Friday, April 29, 2005

Blacked Out Again

Remember how I pondered a conversion to membership of "Nationals District" during the offseason? I know, in retrospect it seemed a little half-hearted, but among my arguments for the big switch I mentioned the enjoyment of getting to watch my team night in and night out on local TV -- a sure "pro" in favor of the Nattys. That particular point is not only moot at this point, it's bizarrely contradictory.

There has been a very peculiar parallel between the increasingly publicized struggles of New Yorkers unable to watch Mets games and the until-recently under-vocalized absence of Nationals games on DC TV. They aren't the same situation, but the coincidence is still odd to me.

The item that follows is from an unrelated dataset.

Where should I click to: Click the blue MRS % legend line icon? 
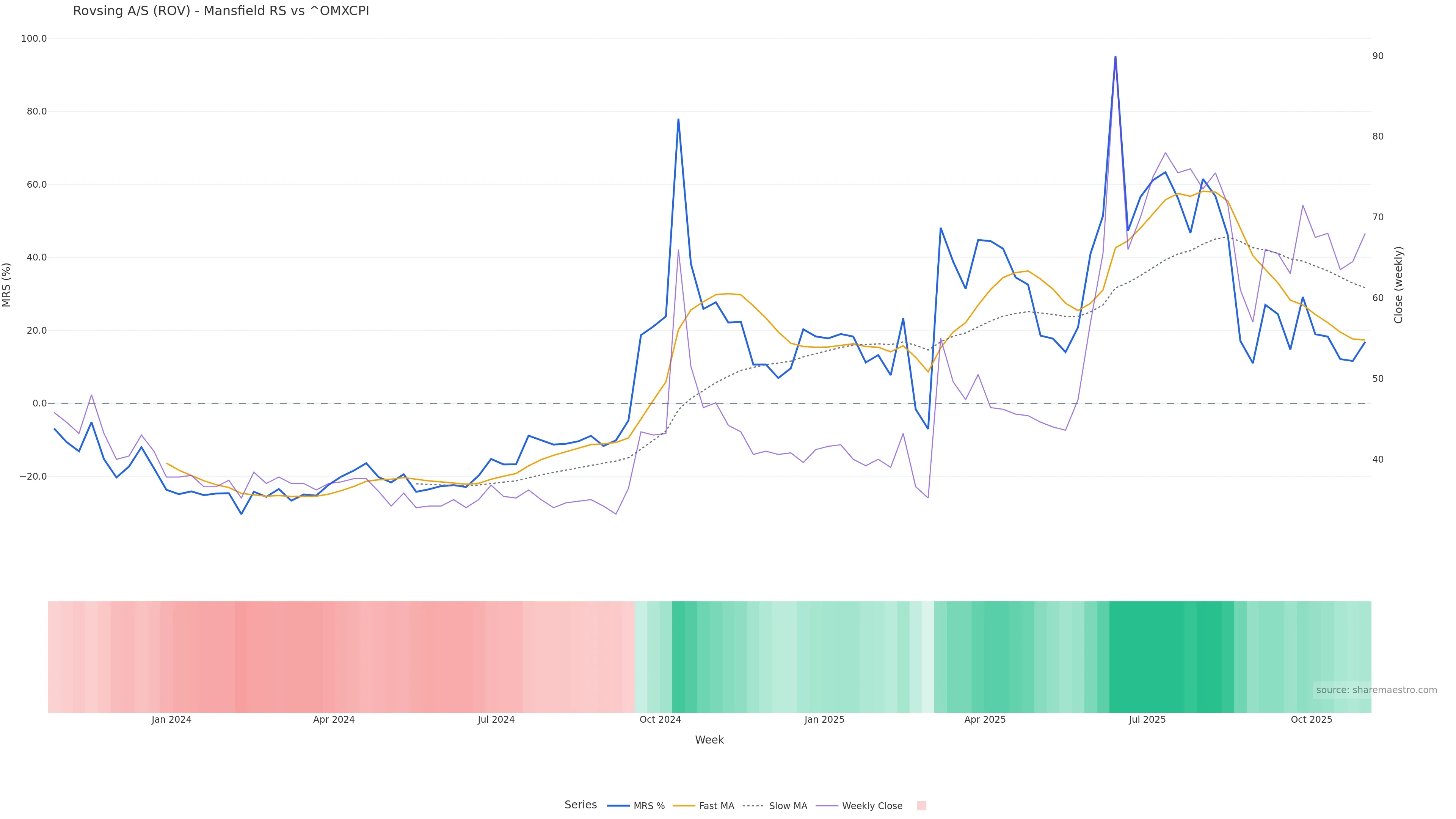pos(618,806)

Mets fans in the tri-state area are left in the dark thanks to a tête-á-tête between Cablevision and Time Warner, but at least their plight has an end in sight with the Mets Network set to ramp up next year. That's not making it any more palatable for the radio-doomed Townshippers in '05, who don't see either side budging any time soon. If more national press could expose the greed, stubbornness, and corporate antics of the parties involved, one or both of the guilty parties might do the right thing and give the addicts their fix of Metball. Until then, Bob Murphy is missed even more than usual.

Meanwhile, down here in Nat-ville, there are more corporate cretins to blame . . . ostensibly. Comcast Sports Net and the newly formed Mid-Atlantic Sports Network (MASN) are at odds over MASN's arrival as the regional network to cover both Nationals and Orioles games. How can one channel air games for two teams, you ask? Good question, and while today's glut of channels at our fingertips may make you think that it's feasible, we're already seeing the effects of this shady, shoddy, shitty arrangement.

MASN (if only this slapped-together "network" could air on channel 9, since the punny connotations of MASN-9 are just too perfect) is supposedly airing Nationals games this year, with the O's projected to leap to MASN next year. That's where the big business brouhaha comes in -- Comcast is suing to keep the Orioles on their station. In theory, this would be the only year to see all the Nationals games, as next year the station might be forced to choose between the Baltimore and Washington games. Ah, yes, and in theory, a major sports league's front office couldn't possibly justify owning one of its franchises for three years while it foundered in limbo. Instead, roughly half of the Nationals games are airing on television in the Washington metropolitan area, and I'd be surprised if it's been 50% thus far. Today's Washington Post fleshes out the problem nicely and spells out the obvious problem with the current set-up: how is a brand new team supposed to gain a foothold in the new market without a TV audience?

It's not.

Which is why knowing who the brokers of the deal are takes this whole episode from simply stupid to sketchy, borderline criminal. The perpetrators: Major League Baseball and Peter "Diablos" Angelos. It all makes sense now, doesn't it? Angelos has a 90% stake in MASN, the Nationals' TV channel. So not only are they not going to air very many baseball games for his competition, but also -- who'd want to buy this franchise at MLB's MSRP of $400 million+ with these battleship-bowline-sized strings attached? Some arrogant buffoon with more money than brains, I guess. (Daniel Snyder, is that your phone ringing?) As it stands, the whole scenario has the ownership deal on hold for the time being, which only bodes ill for the Nationals. Unlike the Mets' quandary, though, there is no timetable for the situation's reparation. If MLB operates at its normal pace (if you squint, you can see the tortoise quickly pulling away), next winter will come and go without a resolution to this hideous mess, leaving the Washington franchise destined for another 5th place finish.

This has to be Bud Selig's last straw. I'd like to see the market for the Nationals plummet, based on this numb-skulled giveaway to Angelos and see the other 29 owners enraged at the front office's further bungling of this ludicrous chain of events. Honestly, at this point my faith in Gary Bettman to get things done right is twice what I'd invest in Selig.

The bottom line is that you can't watch the local club on any given night. And while that's senseless and infuriating to local fans, it -- coupled with my acquisition of the baseball package, enabling me to see more of the Mets than many NYC locals -- has made my decision to stick to my guns and hoe the road of a Mets fan seem infinitely wiser.

Gotta tell you -- it still pisses me off, though.